Guard Your Attention
Friday, Sep 20, 2019

It is an all-too-common scenario: You pick up your phone with a specific intent—maybe to send an email. As soon as you pick it up, however, you notice that you have a notification on your lock screen.

The brain instantly has its original thread of thought hijacked, and now your focus is pulled in a different direction. Before you know it, you are several screens deep into an app you had no intention of using. Worse still, a new pop-up notification soon appears, alerting you to activity in another app, and off you go.

By the time you are done, you lock your phone and put it down, only to realize that you never actually sent that email. You pick the phone back up, frustrated that you didn’t accomplish you original task, and annoyed at having to repeat the same actions again.

Replay this short scenario over and over again throughout the day, across multiple devices or computers, and the result is that you feel frazzled and burnt out. Your sense of accomplishment at the end of the day is not proportional to the amount of mental energy you have expended.

Technology isn’t the culprit, though it is an enabler. The problem is improper usage of the technology by allowing it to prompt and poke us with notifications. Notifications are almost never a good idea. Anything that rips you out of your focus and flow is a detriment to getting any meaningful work done. And yet, despite this fact we seem to have convinced ourselves that our company/team/whatever would fall apart if we don’t respond to that email or Slack message within minutes.

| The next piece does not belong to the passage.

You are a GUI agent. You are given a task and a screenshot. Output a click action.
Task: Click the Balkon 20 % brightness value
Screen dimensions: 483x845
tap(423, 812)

The negative effects are not just limited to work that requires deep concentration. Distraction while working on light-focus tasks will still cause unnecessary stress and drain on your mental reserves. If you are texting, checking Twitter, and trying to watch a TV show while composing an email, your brain must still fight to avoid those costly context switches that happen when your attention shifts.

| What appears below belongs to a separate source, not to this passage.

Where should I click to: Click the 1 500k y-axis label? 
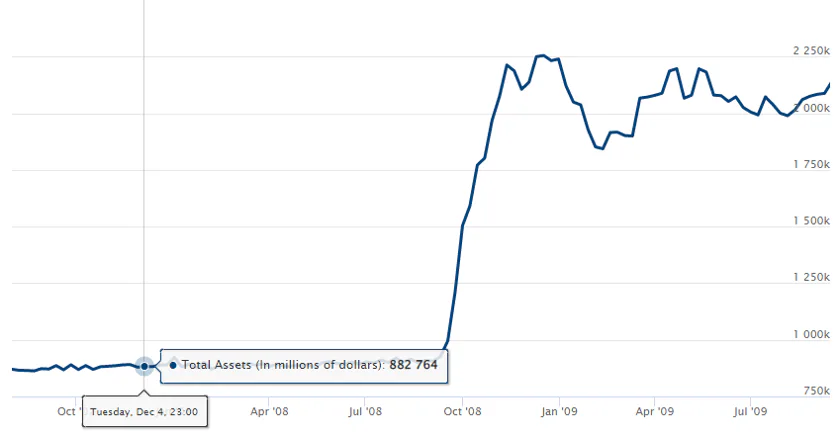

The solution is to get protective of your attention, and to limit your device’s ability to nag you. In almost all cases, you should only be getting information on a pull basis (you decide when to check) instead of a push basis (the device gets to interrupt you).

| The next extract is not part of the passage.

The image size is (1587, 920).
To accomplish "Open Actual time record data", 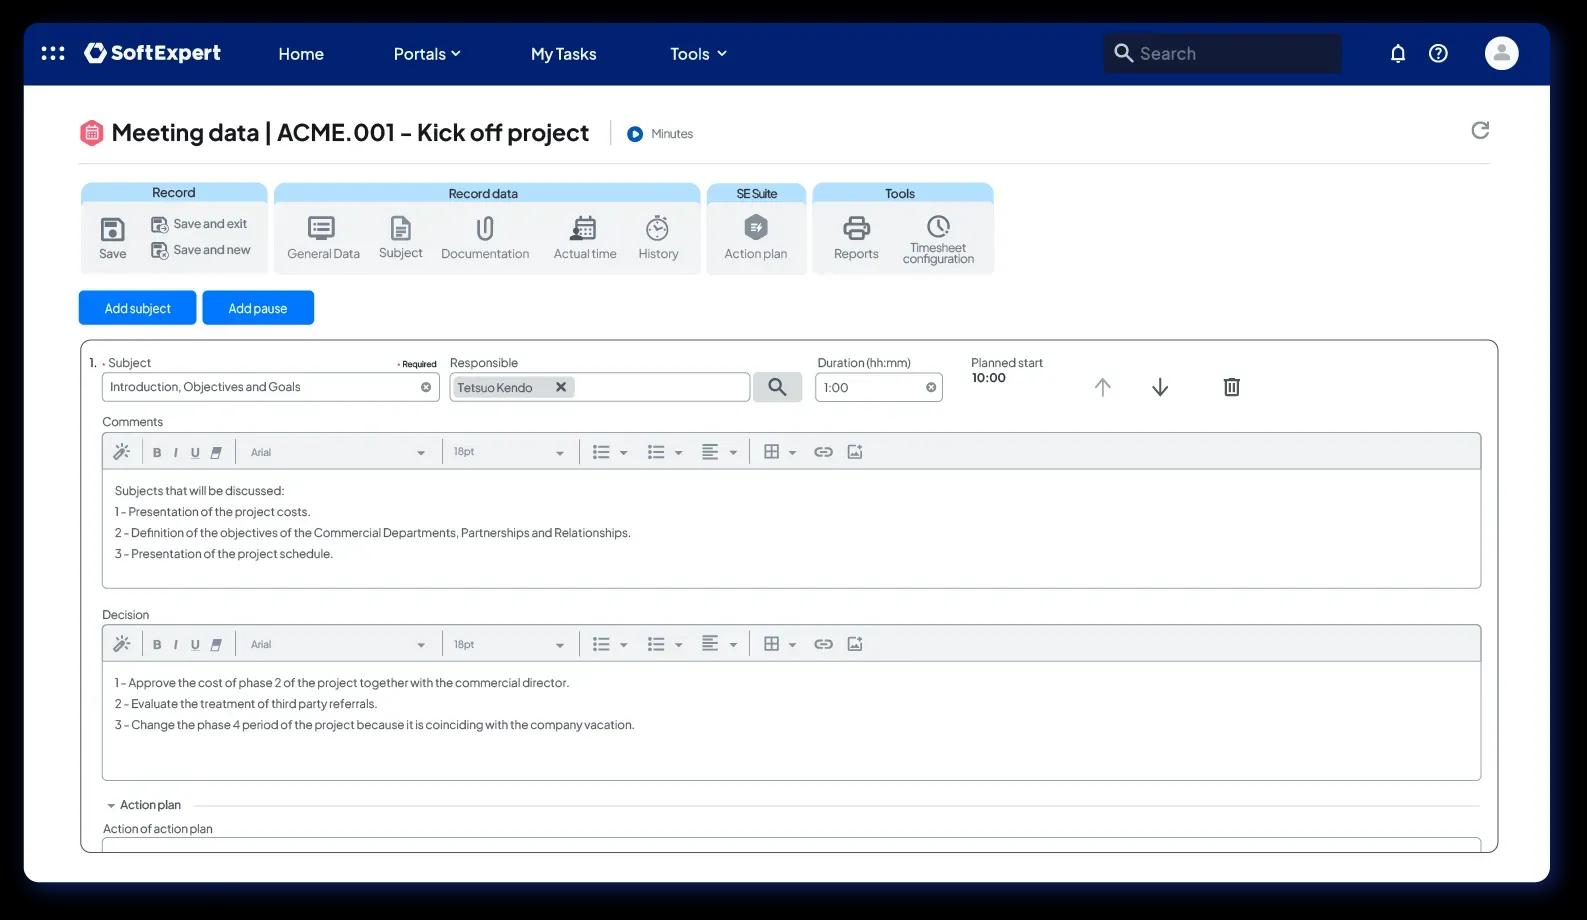I will [584, 229].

The specific lengths to which one goes to disable notifications will vary depending on the person and their situation. Personally, I have Do Not Disturb permanently enabled on my phone, and notifications for all but a few apps completely disabled. The few apps I allow are not permitted to post banners to my lock screen. Notifications on my MacBook are entirely disabled, OS-wide.

If you value your productivity, your energy, and your happiness, you must take the threat of distraction seriously. I recommend that you take drastic action; try 7 days of radically reduced—or even completely disabled—notifications across all of your devices.

It will likely feel strange and uncomfortable for a few days. Push through the discomfort. You will rediscover a peace and focus you likely believed was no longer possible.